Stored data:
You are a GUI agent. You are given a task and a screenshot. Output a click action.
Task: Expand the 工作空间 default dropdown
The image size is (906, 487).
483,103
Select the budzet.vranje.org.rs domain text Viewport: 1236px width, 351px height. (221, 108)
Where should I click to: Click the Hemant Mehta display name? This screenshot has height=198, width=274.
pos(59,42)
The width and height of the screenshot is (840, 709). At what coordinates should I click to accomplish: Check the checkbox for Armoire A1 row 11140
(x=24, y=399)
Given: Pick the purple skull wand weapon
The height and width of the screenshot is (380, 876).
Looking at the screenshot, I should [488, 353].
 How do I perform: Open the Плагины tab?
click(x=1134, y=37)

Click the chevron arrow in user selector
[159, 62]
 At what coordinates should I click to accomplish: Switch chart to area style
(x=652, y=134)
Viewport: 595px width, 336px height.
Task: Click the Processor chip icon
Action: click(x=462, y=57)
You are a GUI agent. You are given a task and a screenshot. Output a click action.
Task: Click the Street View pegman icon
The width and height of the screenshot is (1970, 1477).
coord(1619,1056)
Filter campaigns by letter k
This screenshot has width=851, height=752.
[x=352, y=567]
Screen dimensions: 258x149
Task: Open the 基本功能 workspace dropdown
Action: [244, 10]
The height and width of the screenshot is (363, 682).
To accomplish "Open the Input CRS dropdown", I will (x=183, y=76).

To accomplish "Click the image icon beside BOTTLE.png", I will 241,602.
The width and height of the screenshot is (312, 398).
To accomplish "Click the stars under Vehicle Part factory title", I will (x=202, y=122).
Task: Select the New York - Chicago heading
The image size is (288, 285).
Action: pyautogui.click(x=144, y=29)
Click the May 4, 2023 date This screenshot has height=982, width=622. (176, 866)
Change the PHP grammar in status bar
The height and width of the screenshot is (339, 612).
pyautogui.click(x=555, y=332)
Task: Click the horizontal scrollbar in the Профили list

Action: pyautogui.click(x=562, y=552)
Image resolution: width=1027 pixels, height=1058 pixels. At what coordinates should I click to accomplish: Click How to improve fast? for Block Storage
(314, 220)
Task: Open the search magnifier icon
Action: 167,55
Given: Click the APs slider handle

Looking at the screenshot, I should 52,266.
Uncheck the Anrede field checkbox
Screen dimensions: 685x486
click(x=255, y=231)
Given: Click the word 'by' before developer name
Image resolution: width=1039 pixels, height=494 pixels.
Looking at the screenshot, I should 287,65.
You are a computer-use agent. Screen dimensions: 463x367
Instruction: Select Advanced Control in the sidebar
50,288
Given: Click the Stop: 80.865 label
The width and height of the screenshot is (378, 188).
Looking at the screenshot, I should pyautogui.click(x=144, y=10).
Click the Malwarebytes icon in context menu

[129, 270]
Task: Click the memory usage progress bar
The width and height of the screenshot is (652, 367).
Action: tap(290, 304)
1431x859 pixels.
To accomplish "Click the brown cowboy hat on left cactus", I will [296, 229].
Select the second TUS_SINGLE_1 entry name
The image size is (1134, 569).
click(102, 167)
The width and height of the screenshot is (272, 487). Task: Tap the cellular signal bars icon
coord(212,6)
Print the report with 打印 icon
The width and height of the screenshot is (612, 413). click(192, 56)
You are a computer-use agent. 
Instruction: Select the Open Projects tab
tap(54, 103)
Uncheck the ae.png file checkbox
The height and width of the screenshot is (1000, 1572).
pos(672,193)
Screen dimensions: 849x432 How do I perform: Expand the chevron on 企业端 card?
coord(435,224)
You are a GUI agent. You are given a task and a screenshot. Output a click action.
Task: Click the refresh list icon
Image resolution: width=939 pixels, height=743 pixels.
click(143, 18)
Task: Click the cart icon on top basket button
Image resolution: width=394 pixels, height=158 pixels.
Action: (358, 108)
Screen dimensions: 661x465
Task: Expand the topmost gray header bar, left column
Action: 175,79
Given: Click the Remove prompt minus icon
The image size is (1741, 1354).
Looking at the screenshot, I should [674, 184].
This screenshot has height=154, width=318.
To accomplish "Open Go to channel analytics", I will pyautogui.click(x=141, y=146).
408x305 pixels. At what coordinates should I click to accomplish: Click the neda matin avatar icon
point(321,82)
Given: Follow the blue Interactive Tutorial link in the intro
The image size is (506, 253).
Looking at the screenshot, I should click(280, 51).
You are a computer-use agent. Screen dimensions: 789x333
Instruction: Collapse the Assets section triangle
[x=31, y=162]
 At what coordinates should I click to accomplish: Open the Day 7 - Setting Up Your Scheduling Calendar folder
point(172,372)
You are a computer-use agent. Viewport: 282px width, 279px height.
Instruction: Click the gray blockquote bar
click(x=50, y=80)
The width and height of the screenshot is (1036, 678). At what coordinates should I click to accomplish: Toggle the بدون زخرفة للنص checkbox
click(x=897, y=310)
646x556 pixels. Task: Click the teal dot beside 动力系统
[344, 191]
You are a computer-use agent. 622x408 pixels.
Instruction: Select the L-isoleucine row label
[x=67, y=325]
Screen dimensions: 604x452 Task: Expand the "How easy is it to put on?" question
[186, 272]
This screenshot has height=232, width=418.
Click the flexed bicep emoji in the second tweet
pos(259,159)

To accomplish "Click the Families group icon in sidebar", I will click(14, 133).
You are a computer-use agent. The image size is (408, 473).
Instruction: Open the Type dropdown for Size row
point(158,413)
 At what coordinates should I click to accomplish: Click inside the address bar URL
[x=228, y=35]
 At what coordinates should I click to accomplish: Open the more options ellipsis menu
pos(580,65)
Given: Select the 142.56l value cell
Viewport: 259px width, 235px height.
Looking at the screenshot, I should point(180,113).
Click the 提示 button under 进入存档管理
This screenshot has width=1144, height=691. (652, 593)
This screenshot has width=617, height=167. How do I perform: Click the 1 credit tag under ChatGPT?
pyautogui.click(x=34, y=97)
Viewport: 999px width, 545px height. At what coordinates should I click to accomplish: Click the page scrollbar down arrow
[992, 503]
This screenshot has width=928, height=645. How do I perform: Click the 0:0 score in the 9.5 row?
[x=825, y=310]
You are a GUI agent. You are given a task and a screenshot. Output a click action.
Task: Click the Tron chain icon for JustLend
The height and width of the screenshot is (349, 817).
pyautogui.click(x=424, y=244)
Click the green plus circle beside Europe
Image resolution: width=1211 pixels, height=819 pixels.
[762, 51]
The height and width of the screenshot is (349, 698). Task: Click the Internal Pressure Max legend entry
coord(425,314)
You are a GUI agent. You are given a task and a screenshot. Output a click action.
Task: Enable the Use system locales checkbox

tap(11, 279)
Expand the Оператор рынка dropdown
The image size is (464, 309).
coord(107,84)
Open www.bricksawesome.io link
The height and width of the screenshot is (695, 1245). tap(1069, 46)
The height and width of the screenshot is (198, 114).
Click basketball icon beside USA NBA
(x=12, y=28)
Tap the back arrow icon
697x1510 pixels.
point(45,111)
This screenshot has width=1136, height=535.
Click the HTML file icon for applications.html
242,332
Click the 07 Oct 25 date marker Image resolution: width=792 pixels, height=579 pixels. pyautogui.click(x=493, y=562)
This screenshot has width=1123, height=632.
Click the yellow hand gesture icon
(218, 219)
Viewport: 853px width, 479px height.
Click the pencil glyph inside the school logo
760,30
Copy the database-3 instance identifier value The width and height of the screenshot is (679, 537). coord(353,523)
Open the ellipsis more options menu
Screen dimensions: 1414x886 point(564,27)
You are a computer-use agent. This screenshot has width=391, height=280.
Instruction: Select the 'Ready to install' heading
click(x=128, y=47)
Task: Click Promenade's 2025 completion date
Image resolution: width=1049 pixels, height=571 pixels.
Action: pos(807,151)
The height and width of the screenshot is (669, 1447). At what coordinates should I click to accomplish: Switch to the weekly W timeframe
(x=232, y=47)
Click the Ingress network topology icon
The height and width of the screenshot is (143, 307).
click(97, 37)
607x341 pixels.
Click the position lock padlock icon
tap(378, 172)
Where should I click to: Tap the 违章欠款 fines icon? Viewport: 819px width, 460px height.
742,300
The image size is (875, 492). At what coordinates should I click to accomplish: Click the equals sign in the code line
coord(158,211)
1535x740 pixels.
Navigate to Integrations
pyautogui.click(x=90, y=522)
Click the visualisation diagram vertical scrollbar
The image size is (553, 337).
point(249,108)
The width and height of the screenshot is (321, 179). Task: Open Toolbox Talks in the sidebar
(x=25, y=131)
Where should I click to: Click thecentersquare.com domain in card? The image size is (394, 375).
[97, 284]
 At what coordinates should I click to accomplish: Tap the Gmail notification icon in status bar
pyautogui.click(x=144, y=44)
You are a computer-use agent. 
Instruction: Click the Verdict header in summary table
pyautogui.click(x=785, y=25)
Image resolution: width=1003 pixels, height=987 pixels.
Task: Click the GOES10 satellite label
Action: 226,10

# [Required work]
Reproduce the records above line by line, without any change, up to and including the line that holds "Select the budzet.vranje.org.rs".

# [Solved exercise]
You are a GUI agent. You are given a task and a screenshot. Output a click action.
Task: Expand the 工作空间 default dropdown
The image size is (906, 487).
483,103
Select the budzet.vranje.org.rs domain text Viewport: 1236px width, 351px height. (221, 108)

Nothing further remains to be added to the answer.